- Typically affected region is the posterior LV wall (or inferolateral) showing reduces strain in these regions
- By definition, the longitudinal septal strain is preserved resulting in only a moderate reduction of global longitudinal strain (GLS) of approximately -16%
- Longitudinal strain in on the epicardial side is reduced more compared to the endocardium
- Radial strain, circumferential strain, and twist / torsion are also moderately reduced
- After pericardiectomy, longitudinal strain shows a partial normalization on short term and a complete normalisation at 12 months
- Sengupta et al, Disparate Patterns of Left Ventricular Mechanics Differentiate Constrictive Pericarditis From Restrictive Cardiomyopathy. (J Am Coll Cardiol Img 2008;1:29–38)
First study to investigate the LV myocardial mechanisms by deformation imaging on ultrasound. Included 26 patients with constructive pericarditis. Main findings were a reduced circumferential strain (-18% vs -27% in controls), torsion (7degrees twist vs 23degrees in controls), and early diastolic untwisting veleocity. Longitudinal strain was not affected (compared to control subjects). Interestingly, this did not normalize after pericardiectomy.

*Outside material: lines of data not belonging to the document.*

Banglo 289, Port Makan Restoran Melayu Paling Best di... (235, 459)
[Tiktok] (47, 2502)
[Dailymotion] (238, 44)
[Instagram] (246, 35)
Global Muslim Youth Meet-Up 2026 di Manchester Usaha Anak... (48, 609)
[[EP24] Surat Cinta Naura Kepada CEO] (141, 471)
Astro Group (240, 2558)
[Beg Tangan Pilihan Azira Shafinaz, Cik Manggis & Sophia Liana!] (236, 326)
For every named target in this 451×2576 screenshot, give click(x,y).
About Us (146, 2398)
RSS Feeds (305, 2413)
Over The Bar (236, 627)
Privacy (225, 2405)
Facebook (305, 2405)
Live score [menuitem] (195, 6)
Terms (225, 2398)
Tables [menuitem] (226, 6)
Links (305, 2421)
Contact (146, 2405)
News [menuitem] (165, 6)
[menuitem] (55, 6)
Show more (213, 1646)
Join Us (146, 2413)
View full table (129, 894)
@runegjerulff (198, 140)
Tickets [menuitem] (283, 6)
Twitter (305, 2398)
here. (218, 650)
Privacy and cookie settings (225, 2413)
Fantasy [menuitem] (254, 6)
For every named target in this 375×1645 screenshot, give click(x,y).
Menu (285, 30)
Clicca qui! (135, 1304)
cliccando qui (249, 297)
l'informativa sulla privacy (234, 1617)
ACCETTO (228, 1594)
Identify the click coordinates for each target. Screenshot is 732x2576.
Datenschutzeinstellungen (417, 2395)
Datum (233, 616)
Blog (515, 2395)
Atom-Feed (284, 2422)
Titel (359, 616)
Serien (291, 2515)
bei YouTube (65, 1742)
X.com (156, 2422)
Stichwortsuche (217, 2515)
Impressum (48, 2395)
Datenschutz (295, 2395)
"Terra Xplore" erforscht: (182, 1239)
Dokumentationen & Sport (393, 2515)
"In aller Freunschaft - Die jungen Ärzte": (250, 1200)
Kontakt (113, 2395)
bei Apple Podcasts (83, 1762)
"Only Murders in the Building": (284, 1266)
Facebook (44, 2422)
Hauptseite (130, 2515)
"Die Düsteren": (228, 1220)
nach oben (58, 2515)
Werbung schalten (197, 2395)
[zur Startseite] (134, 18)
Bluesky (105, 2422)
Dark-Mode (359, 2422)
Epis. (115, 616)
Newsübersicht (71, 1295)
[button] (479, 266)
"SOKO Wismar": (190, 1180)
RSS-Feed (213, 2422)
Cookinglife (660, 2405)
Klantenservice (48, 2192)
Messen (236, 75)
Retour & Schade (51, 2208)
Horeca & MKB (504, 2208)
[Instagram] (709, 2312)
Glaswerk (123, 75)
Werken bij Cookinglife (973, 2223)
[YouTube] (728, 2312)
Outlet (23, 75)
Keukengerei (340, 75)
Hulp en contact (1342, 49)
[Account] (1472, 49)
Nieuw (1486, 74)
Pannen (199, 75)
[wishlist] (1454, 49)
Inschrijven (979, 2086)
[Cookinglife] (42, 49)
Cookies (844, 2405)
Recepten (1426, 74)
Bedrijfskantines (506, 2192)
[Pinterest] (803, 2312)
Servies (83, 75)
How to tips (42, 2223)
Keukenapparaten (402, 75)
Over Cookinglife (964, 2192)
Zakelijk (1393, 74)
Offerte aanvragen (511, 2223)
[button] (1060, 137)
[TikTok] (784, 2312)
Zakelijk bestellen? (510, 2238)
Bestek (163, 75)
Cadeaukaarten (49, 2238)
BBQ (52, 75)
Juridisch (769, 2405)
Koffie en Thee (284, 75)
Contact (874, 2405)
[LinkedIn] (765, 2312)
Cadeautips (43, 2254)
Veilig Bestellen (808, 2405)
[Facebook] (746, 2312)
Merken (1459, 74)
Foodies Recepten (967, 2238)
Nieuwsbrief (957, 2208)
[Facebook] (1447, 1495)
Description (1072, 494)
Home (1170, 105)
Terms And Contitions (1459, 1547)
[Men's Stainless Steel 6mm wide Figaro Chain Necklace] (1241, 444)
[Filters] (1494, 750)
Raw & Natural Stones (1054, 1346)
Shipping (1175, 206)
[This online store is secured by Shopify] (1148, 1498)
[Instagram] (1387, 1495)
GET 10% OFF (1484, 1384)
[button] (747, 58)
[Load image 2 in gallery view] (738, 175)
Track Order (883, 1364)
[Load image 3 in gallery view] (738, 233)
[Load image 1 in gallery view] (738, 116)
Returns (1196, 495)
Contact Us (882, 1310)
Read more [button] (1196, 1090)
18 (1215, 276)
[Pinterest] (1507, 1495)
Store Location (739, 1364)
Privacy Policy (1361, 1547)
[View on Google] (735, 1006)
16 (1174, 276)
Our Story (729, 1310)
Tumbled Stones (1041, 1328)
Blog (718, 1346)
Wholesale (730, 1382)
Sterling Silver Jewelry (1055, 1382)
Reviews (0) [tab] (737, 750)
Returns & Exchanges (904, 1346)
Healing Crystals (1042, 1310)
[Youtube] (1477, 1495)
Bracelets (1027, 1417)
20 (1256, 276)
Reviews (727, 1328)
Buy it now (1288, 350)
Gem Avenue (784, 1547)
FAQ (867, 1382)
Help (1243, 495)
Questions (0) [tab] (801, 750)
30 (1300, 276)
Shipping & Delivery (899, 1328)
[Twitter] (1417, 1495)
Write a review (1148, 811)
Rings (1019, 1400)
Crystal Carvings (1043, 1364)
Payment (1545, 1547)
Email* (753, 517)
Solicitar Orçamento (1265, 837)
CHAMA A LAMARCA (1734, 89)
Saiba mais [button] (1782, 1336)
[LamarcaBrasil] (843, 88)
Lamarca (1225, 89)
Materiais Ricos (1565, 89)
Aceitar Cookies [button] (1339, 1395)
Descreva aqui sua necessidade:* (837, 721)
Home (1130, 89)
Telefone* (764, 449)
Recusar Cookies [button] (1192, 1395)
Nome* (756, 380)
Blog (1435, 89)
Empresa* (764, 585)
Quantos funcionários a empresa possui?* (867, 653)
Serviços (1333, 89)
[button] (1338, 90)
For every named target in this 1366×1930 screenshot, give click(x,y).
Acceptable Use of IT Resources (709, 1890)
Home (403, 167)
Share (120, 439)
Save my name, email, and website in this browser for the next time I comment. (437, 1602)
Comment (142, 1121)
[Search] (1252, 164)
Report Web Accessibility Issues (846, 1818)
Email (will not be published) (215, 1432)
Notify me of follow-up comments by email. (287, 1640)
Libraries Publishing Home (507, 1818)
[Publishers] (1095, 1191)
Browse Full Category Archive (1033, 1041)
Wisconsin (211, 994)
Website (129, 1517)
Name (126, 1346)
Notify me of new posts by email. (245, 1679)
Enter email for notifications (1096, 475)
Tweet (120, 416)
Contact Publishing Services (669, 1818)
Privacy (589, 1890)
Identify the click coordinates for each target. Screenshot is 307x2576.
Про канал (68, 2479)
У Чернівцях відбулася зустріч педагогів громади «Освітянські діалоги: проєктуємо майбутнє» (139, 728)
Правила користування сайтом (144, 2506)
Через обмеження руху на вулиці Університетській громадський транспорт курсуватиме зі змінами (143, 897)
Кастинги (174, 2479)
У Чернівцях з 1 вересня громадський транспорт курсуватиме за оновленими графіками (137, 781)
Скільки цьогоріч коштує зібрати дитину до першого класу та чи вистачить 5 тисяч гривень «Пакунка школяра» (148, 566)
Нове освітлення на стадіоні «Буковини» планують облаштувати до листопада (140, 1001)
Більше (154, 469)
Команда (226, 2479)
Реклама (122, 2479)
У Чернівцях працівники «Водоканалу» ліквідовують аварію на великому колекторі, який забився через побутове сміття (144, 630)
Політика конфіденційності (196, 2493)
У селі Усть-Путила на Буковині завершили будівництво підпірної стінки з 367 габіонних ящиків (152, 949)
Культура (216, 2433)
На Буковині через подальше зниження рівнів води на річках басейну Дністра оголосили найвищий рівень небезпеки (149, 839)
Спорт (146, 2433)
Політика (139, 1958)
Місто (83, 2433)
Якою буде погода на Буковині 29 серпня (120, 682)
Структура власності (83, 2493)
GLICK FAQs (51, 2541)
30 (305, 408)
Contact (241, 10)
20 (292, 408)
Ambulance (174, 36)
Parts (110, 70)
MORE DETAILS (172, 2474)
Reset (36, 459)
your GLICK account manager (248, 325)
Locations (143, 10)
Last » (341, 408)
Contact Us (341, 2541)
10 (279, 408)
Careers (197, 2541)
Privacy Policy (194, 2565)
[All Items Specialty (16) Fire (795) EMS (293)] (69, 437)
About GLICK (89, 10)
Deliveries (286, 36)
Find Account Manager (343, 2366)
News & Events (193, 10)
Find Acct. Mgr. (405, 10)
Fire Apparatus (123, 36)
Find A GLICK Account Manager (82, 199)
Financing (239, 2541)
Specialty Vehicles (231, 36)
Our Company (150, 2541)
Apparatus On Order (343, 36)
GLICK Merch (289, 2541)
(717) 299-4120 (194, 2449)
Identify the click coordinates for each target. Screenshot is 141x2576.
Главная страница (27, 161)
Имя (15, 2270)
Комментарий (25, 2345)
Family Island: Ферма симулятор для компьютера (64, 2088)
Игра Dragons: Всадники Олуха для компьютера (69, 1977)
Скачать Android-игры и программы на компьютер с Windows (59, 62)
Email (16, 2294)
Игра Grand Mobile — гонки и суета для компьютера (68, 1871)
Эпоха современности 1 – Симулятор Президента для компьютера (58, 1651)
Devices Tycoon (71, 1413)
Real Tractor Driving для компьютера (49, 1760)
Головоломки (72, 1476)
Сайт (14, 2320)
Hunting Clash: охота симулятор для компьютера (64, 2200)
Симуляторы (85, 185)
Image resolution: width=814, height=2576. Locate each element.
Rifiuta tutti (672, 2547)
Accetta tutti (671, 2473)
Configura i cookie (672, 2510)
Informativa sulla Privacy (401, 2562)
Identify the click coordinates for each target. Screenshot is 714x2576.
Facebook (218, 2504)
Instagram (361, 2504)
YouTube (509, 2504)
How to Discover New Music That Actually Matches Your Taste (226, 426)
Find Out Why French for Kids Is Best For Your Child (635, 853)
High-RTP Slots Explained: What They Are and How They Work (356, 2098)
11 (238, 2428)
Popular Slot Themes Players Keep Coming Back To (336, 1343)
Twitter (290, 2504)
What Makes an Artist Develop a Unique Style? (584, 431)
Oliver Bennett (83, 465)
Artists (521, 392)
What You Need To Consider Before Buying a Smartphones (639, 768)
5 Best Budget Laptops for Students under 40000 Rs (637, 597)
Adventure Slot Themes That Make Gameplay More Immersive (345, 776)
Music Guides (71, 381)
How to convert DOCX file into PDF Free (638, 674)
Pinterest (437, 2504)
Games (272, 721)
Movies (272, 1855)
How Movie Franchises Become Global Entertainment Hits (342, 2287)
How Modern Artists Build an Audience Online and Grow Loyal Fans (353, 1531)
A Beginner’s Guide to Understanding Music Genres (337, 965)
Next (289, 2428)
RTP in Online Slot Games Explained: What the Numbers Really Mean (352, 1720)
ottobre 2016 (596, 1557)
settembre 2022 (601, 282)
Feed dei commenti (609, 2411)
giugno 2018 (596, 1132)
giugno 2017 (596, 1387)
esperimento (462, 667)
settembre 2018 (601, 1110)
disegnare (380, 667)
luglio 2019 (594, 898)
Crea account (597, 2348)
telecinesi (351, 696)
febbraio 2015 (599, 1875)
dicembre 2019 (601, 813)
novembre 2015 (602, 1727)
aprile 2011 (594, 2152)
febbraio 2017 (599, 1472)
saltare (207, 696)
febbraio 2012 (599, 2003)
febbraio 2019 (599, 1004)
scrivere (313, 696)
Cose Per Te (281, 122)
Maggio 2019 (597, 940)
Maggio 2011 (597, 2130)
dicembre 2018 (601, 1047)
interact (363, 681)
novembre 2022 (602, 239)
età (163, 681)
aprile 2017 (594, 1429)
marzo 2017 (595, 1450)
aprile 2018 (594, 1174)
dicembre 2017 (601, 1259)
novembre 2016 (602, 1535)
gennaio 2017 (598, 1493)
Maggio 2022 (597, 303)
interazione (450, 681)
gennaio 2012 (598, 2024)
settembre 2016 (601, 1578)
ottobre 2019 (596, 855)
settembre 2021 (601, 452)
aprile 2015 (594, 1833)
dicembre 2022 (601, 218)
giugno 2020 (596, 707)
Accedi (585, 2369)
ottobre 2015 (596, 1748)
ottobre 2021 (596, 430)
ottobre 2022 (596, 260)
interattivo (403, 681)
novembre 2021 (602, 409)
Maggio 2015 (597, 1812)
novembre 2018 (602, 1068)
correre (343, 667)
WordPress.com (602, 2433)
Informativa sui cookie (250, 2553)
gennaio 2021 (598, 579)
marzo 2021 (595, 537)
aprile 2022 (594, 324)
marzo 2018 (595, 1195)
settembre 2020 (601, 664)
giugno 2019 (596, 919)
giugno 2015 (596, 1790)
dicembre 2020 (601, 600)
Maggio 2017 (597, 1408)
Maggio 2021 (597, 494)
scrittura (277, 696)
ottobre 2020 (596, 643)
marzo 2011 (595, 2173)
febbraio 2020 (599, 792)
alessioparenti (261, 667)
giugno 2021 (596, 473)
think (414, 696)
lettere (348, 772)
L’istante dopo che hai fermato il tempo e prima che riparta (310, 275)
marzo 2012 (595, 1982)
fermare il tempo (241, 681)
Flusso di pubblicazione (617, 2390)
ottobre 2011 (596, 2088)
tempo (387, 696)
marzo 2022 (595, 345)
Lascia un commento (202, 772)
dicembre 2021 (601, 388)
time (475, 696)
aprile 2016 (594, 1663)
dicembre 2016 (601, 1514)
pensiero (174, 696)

- Leitman et al. Speckle Tracking Imaging in Acute Inflammatory Pericardial Diseases (Echocardiography 2011;28:548-555)
38 Patients with an acute perimyocarditis (most showed regional wall motion abnormalities postolateral). Disease affected the midmyocardial and pericardial layer (seen on MRI). Both longitudinal strain and twist angle were reduced compared to controls (also in those with a preserved LVEF), this resorted to normal at follow up imaging. This study also evaluate longitinal strain in three layers, showing a reduction in all layers, most pronounced in the longitudinal strain of the epicardial layer (compared to the endocardial layer)
- Leitman et al.: Left ventricular function in acute inflammatory peri-myocardial diseases – new insights and long-term follow-up. Cardiovascular Ultrasound 2012 10:42.
- Kusunose et al. Biventricular Mechanics in Constrictive Pericarditis Comparison With Restrictive Cardiomyopathy and Impact of Pericardiectomy. Circ Cardiovasc Imaging. 2013;6:399-406.)
Study including patients with restrictive CMP and constrictive pericarditis (n=52). Those with a constrictive pericarditis showed educed longitudinal strain in the free wall of the RV and LV compared to controls and restrictive CMP (expressed as a free wall / septum ratio). There was a significant inverse correlation between pericardial thickness (measured on MRI) and respective ventricular strains. Pericardectomy leads to systolic strain improvement
- Amaki et al. Diagnostic Concordance of Echocardiography and Cardiac Magnetic Resonance–Based Tissue Tracking for Differentiating Constrictive Pericarditis From Restrictive Cardiomyopathy Circ Cardiovasc Imaging. 2014;7:819-827.
- Negishi et al. Pericardiectomy is Associated with Improvement in Longitudinal Displacement of Left Ventricular Free Wall Due to Increased Counterclockwise Septal-to-Lateral Rotational Displacement J Am Soc Echocardiogr 2015;28:1204-13.
- Li et al. Long-term effects of pericardiectomy on left ventricular mechanics evaluated by using speckle tracking echocardiography in patients with constrictive pericarditis. Ultrasound in Med & Biol. 2016;42:421-429
One year follow up analysis by speckle tracking after pericardiectomy in patients with constrictive pericarditis (n = 24). After surgery, all strain parameters showed a partial recovery towards normal. Further improvements occurred over time with normalization of global LV longitudinal and radial strains 12 mo after pericardiectomy.